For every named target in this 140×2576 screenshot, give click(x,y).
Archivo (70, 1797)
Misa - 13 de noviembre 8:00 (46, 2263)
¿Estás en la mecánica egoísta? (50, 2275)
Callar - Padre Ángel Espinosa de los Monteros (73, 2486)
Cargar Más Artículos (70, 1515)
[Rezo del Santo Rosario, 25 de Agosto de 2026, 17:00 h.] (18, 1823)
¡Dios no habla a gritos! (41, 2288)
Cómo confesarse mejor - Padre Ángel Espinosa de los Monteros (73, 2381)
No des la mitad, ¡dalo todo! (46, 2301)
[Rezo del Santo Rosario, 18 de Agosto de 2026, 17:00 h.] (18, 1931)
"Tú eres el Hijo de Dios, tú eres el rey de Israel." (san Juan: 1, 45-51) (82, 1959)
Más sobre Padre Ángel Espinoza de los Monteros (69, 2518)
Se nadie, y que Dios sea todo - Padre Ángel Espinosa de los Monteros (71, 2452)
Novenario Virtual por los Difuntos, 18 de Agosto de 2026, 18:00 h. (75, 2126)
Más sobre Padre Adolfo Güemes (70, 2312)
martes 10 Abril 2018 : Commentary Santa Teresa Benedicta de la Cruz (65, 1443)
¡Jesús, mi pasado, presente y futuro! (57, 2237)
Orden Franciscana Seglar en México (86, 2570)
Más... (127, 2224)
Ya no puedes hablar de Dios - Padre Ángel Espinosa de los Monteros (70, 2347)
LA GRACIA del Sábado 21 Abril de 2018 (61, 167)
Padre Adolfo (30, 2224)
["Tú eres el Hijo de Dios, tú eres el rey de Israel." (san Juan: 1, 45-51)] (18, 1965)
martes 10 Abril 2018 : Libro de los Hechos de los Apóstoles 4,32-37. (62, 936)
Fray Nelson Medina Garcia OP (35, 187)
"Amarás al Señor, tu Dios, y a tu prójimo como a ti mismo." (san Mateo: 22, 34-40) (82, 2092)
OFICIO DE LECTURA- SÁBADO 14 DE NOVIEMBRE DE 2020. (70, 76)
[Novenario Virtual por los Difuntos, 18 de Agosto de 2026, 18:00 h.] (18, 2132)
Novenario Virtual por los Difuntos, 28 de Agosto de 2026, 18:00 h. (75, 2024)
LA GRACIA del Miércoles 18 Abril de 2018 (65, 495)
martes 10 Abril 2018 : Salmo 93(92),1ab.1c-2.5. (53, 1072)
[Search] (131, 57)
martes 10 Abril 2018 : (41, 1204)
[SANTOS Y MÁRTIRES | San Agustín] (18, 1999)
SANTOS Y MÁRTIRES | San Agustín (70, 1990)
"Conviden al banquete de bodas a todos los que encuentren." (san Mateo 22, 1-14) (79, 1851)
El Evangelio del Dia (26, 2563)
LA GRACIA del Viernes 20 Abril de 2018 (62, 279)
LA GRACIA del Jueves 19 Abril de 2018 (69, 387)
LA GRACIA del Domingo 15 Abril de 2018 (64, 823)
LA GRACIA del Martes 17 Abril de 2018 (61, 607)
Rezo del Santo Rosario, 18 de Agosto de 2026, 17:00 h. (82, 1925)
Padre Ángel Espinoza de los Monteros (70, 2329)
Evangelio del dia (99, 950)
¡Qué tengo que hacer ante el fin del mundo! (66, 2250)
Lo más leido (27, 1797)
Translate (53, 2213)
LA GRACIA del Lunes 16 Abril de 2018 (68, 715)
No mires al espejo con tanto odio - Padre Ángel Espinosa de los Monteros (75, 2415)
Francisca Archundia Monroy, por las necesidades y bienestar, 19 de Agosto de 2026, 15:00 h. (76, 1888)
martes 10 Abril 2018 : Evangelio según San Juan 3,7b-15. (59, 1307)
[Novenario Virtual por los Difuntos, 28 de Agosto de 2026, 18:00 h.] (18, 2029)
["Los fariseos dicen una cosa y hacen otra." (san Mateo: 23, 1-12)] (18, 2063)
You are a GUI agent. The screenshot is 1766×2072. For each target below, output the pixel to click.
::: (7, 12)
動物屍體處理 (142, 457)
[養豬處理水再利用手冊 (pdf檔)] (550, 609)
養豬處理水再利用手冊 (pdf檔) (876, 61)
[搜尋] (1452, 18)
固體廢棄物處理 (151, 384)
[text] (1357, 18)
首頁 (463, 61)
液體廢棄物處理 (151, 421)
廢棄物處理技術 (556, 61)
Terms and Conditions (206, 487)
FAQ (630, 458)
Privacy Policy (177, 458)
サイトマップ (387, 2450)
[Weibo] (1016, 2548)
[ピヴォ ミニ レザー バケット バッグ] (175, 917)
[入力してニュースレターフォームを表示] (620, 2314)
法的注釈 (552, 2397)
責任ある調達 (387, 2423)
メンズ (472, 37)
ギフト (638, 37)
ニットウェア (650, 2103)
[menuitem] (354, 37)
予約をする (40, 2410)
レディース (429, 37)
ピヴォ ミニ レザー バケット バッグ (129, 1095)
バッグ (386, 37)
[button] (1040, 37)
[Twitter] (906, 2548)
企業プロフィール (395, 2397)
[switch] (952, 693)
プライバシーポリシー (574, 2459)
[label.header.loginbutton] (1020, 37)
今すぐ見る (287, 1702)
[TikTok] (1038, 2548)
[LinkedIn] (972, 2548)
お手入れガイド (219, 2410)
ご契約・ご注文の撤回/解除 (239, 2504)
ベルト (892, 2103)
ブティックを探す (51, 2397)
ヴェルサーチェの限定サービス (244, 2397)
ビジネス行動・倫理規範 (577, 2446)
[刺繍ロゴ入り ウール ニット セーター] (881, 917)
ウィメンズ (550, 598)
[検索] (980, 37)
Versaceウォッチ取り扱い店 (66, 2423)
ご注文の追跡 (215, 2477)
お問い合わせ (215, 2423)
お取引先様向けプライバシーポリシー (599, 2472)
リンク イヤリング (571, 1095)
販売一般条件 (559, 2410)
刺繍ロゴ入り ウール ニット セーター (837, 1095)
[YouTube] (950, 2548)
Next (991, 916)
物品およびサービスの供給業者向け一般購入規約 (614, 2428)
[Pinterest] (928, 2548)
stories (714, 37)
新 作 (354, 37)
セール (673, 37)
══════════════════════════════
Task item: Could you set down each entry above word for word?

Task response:
For every named target in this 140×2576 screenshot, give click(x,y).
Archivo (70, 1797)
Misa - 13 de noviembre 8:00 (46, 2263)
¿Estás en la mecánica egoísta? (50, 2275)
Callar - Padre Ángel Espinosa de los Monteros (73, 2486)
Cargar Más Artículos (70, 1515)
[Rezo del Santo Rosario, 25 de Agosto de 2026, 17:00 h.] (18, 1823)
¡Dios no habla a gritos! (41, 2288)
Cómo confesarse mejor - Padre Ángel Espinosa de los Monteros (73, 2381)
No des la mitad, ¡dalo todo! (46, 2301)
[Rezo del Santo Rosario, 18 de Agosto de 2026, 17:00 h.] (18, 1931)
"Tú eres el Hijo de Dios, tú eres el rey de Israel." (san Juan: 1, 45-51) (82, 1959)
Más sobre Padre Ángel Espinoza de los Monteros (69, 2518)
Se nadie, y que Dios sea todo - Padre Ángel Espinosa de los Monteros (71, 2452)
Novenario Virtual por los Difuntos, 18 de Agosto de 2026, 18:00 h. (75, 2126)
Más sobre Padre Adolfo Güemes (70, 2312)
martes 10 Abril 2018 : Commentary Santa Teresa Benedicta de la Cruz (65, 1443)
¡Jesús, mi pasado, presente y futuro! (57, 2237)
Orden Franciscana Seglar en México (86, 2570)
Más... (127, 2224)
Ya no puedes hablar de Dios - Padre Ángel Espinosa de los Monteros (70, 2347)
LA GRACIA del Sábado 21 Abril de 2018 (61, 167)
Padre Adolfo (30, 2224)
["Tú eres el Hijo de Dios, tú eres el rey de Israel." (san Juan: 1, 45-51)] (18, 1965)
martes 10 Abril 2018 : Libro de los Hechos de los Apóstoles 4,32-37. (62, 936)
Fray Nelson Medina Garcia OP (35, 187)
"Amarás al Señor, tu Dios, y a tu prójimo como a ti mismo." (san Mateo: 22, 34-40) (82, 2092)
OFICIO DE LECTURA- SÁBADO 14 DE NOVIEMBRE DE 2020. (70, 76)
[Novenario Virtual por los Difuntos, 18 de Agosto de 2026, 18:00 h.] (18, 2132)
Novenario Virtual por los Difuntos, 28 de Agosto de 2026, 18:00 h. (75, 2024)
LA GRACIA del Miércoles 18 Abril de 2018 (65, 495)
martes 10 Abril 2018 : Salmo 93(92),1ab.1c-2.5. (53, 1072)
[Search] (131, 57)
martes 10 Abril 2018 : (41, 1204)
[SANTOS Y MÁRTIRES | San Agustín] (18, 1999)
SANTOS Y MÁRTIRES | San Agustín (70, 1990)
"Conviden al banquete de bodas a todos los que encuentren." (san Mateo 22, 1-14) (79, 1851)
El Evangelio del Dia (26, 2563)
LA GRACIA del Viernes 20 Abril de 2018 (62, 279)
LA GRACIA del Jueves 19 Abril de 2018 (69, 387)
LA GRACIA del Domingo 15 Abril de 2018 (64, 823)
LA GRACIA del Martes 17 Abril de 2018 (61, 607)
Rezo del Santo Rosario, 18 de Agosto de 2026, 17:00 h. (82, 1925)
Padre Ángel Espinoza de los Monteros (70, 2329)
Evangelio del dia (99, 950)
¡Qué tengo que hacer ante el fin del mundo! (66, 2250)
Lo más leido (27, 1797)
Translate (53, 2213)
LA GRACIA del Lunes 16 Abril de 2018 (68, 715)
No mires al espejo con tanto odio - Padre Ángel Espinosa de los Monteros (75, 2415)
Francisca Archundia Monroy, por las necesidades y bienestar, 19 de Agosto de 2026, 15:00 h. (76, 1888)
martes 10 Abril 2018 : Evangelio según San Juan 3,7b-15. (59, 1307)
[Novenario Virtual por los Difuntos, 28 de Agosto de 2026, 18:00 h.] (18, 2029)
["Los fariseos dicen una cosa y hacen otra." (san Mateo: 23, 1-12)] (18, 2063)
You are a GUI agent. The screenshot is 1766×2072. For each target below, output the pixel to click.
::: (7, 12)
動物屍體處理 (142, 457)
[養豬處理水再利用手冊 (pdf檔)] (550, 609)
養豬處理水再利用手冊 (pdf檔) (876, 61)
[搜尋] (1452, 18)
固體廢棄物處理 (151, 384)
[text] (1357, 18)
首頁 (463, 61)
液體廢棄物處理 (151, 421)
廢棄物處理技術 (556, 61)
Terms and Conditions (206, 487)
FAQ (630, 458)
Privacy Policy (177, 458)
サイトマップ (387, 2450)
[Weibo] (1016, 2548)
[ピヴォ ミニ レザー バケット バッグ] (175, 917)
[入力してニュースレターフォームを表示] (620, 2314)
法的注釈 (552, 2397)
責任ある調達 (387, 2423)
メンズ (472, 37)
ギフト (638, 37)
ニットウェア (650, 2103)
[menuitem] (354, 37)
予約をする (40, 2410)
レディース (429, 37)
ピヴォ ミニ レザー バケット バッグ (129, 1095)
バッグ (386, 37)
[button] (1040, 37)
[Twitter] (906, 2548)
企業プロフィール (395, 2397)
[switch] (952, 693)
プライバシーポリシー (574, 2459)
[label.header.loginbutton] (1020, 37)
今すぐ見る (287, 1702)
[TikTok] (1038, 2548)
[LinkedIn] (972, 2548)
お手入れガイド (219, 2410)
ご契約・ご注文の撤回/解除 (239, 2504)
ベルト (892, 2103)
ブティックを探す (51, 2397)
ヴェルサーチェの限定サービス (244, 2397)
ビジネス行動・倫理規範 (577, 2446)
[刺繍ロゴ入り ウール ニット セーター] (881, 917)
ウィメンズ (550, 598)
[検索] (980, 37)
Versaceウォッチ取り扱い店 (66, 2423)
ご注文の追跡 (215, 2477)
お問い合わせ (215, 2423)
お取引先様向けプライバシーポリシー (599, 2472)
リンク イヤリング (571, 1095)
販売一般条件 (559, 2410)
刺繍ロゴ入り ウール ニット セーター (837, 1095)
[YouTube] (950, 2548)
Next (991, 916)
物品およびサービスの供給業者向け一般購入規約 (614, 2428)
[Pinterest] (928, 2548)
stories (714, 37)
新 作 (354, 37)
セール (673, 37)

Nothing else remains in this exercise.